Tech is an increasingly important part of the complex drug discovery and testing process, and with advances in processing power and algorithms it is tapping new areas for analysis. Proteomics, the domain of proteins and their interactions is up next, and Protai is one startup getting to work on it after raising an $8M seed round.
Diseases cause a variety of phenomena in the body, at various levels of organization. Say a disease cause cell death in the liver — why? Because cells are producing too much of this compound. Why? Because the inhibitor molecules don’t bind to the proteins that activate the production mechanism. Why? Because the RNA coding the protein has been damaged. Why? And so on.

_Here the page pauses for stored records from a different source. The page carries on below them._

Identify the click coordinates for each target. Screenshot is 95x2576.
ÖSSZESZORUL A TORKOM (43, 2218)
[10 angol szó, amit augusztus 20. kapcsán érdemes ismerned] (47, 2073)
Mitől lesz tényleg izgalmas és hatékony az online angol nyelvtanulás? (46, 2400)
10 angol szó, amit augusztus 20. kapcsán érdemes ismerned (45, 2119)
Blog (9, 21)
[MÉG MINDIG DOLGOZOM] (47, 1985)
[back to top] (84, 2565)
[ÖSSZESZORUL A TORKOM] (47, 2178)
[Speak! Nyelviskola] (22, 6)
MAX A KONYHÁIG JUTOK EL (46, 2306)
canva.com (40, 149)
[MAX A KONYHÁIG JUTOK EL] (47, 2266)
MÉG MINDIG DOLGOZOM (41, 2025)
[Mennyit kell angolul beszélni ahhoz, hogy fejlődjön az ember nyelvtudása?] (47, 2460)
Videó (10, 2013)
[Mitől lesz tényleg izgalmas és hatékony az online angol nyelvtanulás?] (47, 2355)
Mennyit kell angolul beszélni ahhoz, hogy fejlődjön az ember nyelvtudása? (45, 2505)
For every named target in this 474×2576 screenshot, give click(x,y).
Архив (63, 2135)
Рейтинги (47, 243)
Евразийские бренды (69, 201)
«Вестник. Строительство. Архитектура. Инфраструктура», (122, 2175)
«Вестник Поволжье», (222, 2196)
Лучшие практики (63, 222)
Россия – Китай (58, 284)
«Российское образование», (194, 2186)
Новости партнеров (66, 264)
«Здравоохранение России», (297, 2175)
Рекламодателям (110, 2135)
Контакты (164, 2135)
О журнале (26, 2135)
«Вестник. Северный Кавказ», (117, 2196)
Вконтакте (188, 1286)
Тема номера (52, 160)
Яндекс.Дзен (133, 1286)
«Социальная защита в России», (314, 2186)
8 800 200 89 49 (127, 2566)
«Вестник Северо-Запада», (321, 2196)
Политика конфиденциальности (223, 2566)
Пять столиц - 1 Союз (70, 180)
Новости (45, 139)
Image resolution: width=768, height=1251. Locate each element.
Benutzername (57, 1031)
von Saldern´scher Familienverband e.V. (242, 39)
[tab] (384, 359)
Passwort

Where Protai fits into that stack is above the genome and transcription level, where genetic factors can be identified, and below the cells and systems layer, where problems become more obviously visible as symptoms.
To start, the company put together what it claims is the largest proteomic database, some 50,000 samples from 6,000 papers, and harmonized the chaotic data (natural language AI was helpful here) so it can act as a single source of information.
“The idea is that instead of analyzing a small sample study, you want to analyze all of the data out there on a particular disease, but it’s apples and oranges because proteins were collected and sequenced from a variety of conditions, instruments, protocols, and controls,” explained CEO and co-founder Eran Seger.
By putting them all together they can produce a higher-level “map” of proteins and their interactions in the context of a given disease. Knowing more about what’s happening at a molecular level is always good.
“Our improvements in biological explainability give rise to better drug targets and drug candidates,” said Seger. “In our lung cancer proof of concept, we pinpointed several high-value targets that we are currently pursuing in our independent drug program, together with other markers that will help expand the use of known drugs into this indication.”
The company hopes to be able to span the drug discovery and testing process from tissue testing all the way to final clinical testing.
A recent development in the proteomics world that may change how all this works is the use of AI-powered models to determine the structure and functionality of proteins generally known only by their signature sequence of amino acids.
DeepMind’s AlphaFold and the University of Washington’s RoseTTAfold models are capable of accurately predicting the structure of proteins based on their sequence, something that was previously only possible with expensive lab testing. It’s shaking up entire disciplines that relied on the old methods.
CTO and co-founder Kirill Prevzner said the advance is welcome: “We are integrating structural proteomics tools, such as AlphaFold, into our solution in two main ways. One is to further improve the prediction of protein-protein interactions. The second is in drug-target interactions. Both allow us to develop and optimize the best drug solutions for our targets.”
The $8M seed round, led by Grove Ventures and Pitango HealthTech, will go (as seed rounds often do) toward the development of the new platform and building out partnerships and other programs.